Geothermal Summit a Success

Joanna Schroeder

The Geothermal Energy Association (GEA) recently gathered in for its third annual National Geothermal Summit and the key topic was how to move geothermal forward.

GEA- geothermal plant tourOne way, as identified by Stacey Crowley, director, Nevada Governor’s Office of Energy and Karen Edson, vice president, policy and client services for California ISO, noted that as intermittent power grows, states have an urgent need for power that can fill the gaps and keep the system reliable. They said that geothermal energy can be part of the solution. In addition, Crowley and Edson stressed the geothermal should no longer be considered to be a baseload technology, but rather a firm, yet flexible energy option that can meet the needs of today’s power systems- especially as aging coal plants are replaced with clean energy.

“The industry has seen slow but steady growth over the past decade,” said GEA Executive Director Karl Gawell. “The industry has had outstanding support from the Obama Administration. We’ve seen an average of 4% growth per year, but we would like to see 4% per month. How do we get there?”

One way discussed is to ensure the value of geothermal power is recognized, particularly its minimal system integration costs and high reliability values. Industry spokespeople noted that in order to support geothermal expansion, its full value must be recognized in the procurement process. It was observed that as the power grid adds more intermittent renewables to address Renewable Portfolio Standards (RPS) or climate policies, reliability problems and integration costs are expected to grow making geothermal more attractive.
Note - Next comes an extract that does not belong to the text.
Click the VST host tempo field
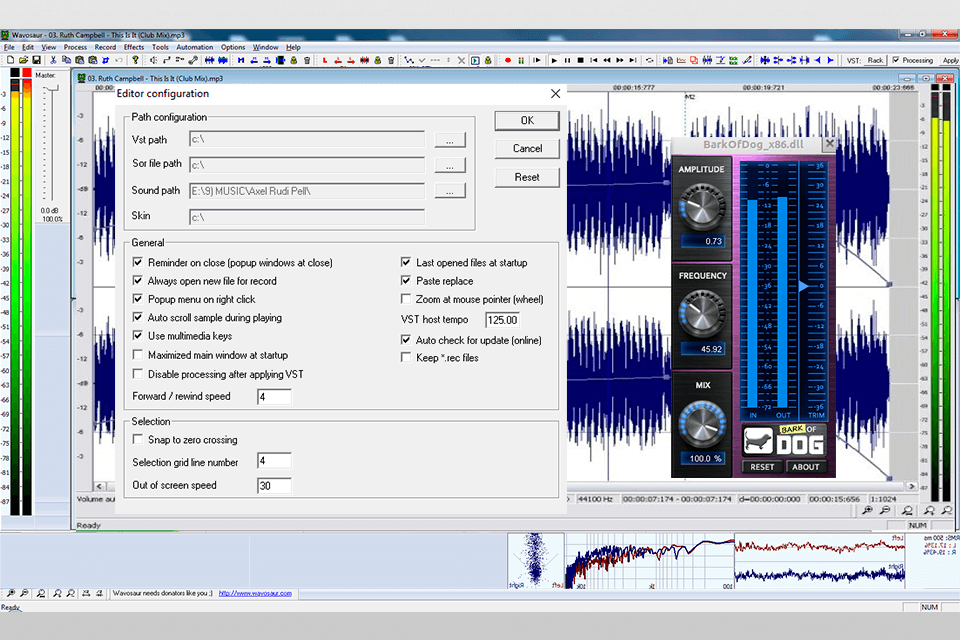 pos(503,320)
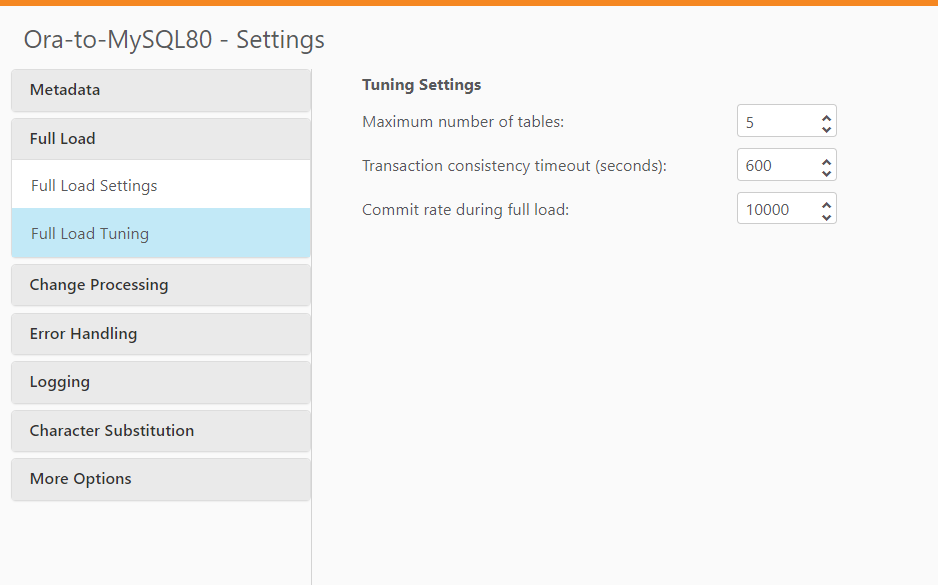Collapse the Full Load section

160,139
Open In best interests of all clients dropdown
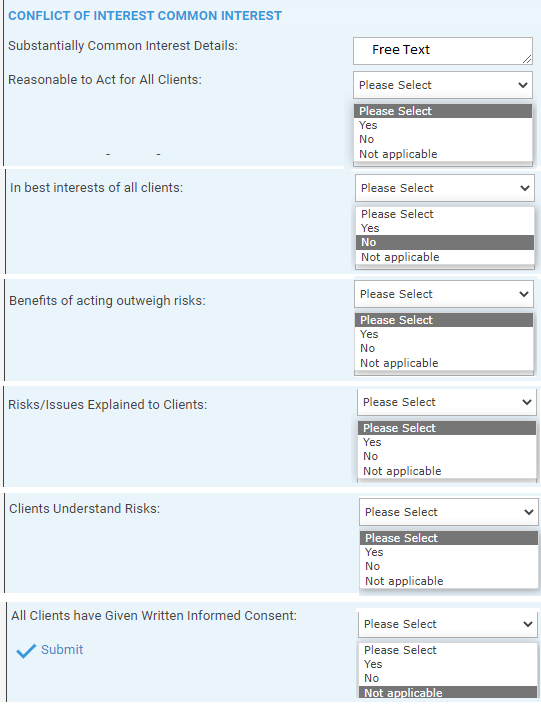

The Summit also heard from companies working with advanced EGS technology. The development of EGS technology will improve the economics and offerings of geothermal energy, panelist Aason Mandell, Chief Commercial Officer, AltaRock Energy noted. The group heard from a panel of companies that have just completed successful demonstrations of EGS technologies on how EGS technology could expand geothermal production.

In addition, the Summit hosted the third annual student competition held by the U.S. Department of Energy (DOE). The University of Rochester took home the top prize, highlighting a solution to leverage geothermal energy at a superfund site.